È evidente, che situazioni di questo genere, enunciate dall’articolo 43 del Testo Unico degli Enti Locali, vadano dimostrate prima di arrivare allo scioglimento dei consigli comunali o provinciali interessati, ancor di più in quegli Enti che si sono resi protagonisti di atti concreti volti a contrastare la criminalità organizzata. Altrimenti, perché il Comune dovrebbe rendersi protagonista di atti amministrativi documentati volti a contrastare le mafie? È chiaro che lo scioglimento non può diventare un gesto simbolico, ma deve porre le sue fondamenta su basi concrete, su dati oggettivi, inconfutabili.
Altro aspetto da tenere nella dovuta considerazione è la possibilità di esercitare il diritto di voto da parte di soggetti che si presumono essere affiliati a clan della malavita organizzata. Questi individui dovranno pur esprimere una preferenza nell’urna, in quanto la legge, evidentemente, lo consente, ma tale circostanza avviene in tutte le città, da Reggio Calabria a Lamezia, da Vibo Valentia a Catanzaro, da Cosenza a Crotone. Ciò che va reciso e punito è, invece, l’eventuale legame, diretto o indiretto, tra l’elettore mafioso ed il politico, non esistendo ad oggi una normativa che impedisce il diritto di voto a “liberi” cittadini. In ogni caso, tutto da dimostrare.

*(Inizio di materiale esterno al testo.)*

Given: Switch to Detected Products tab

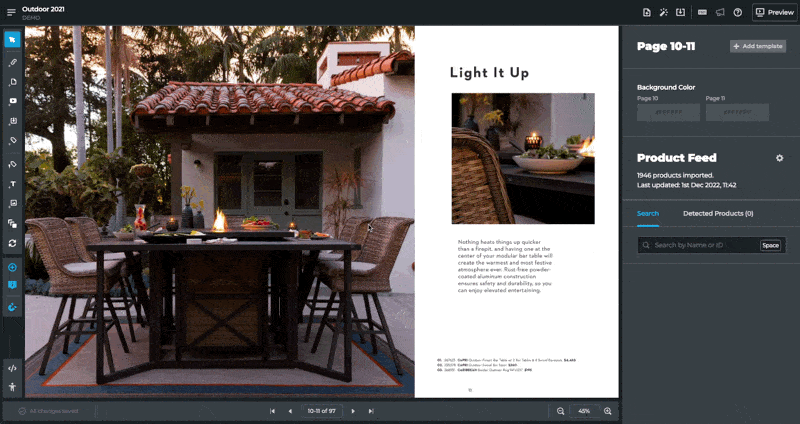Looking at the screenshot, I should coord(717,213).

Non vorrei che proprio oggi, quanto da tutte le parti si auspica a gran voce il dialogo tra le varie componenti, si sprofondasse di colpo in un isolamento ed imbarbarimento istituzionale. Mi riferisco al caso specifico del sindaco di Lamezia Terme, terza città della Calabria, Paolo Mascaro. Una città baricentrica e di fondamentale e insostituibile importanza strategica per lo sviluppo dell’intera Regione. Se il primo cittadino invoca da più tempo un dialogo o un’audizione è giusto che venga accolta questa sua legittima richiesta. Sarà così, sia pur con colpevole ritardo. Ed in questo caso non è necessario citare alcuna norma scritta, ma solo quella non scritta del buonsenso, della collaborazione e del rispetto istituzionale”.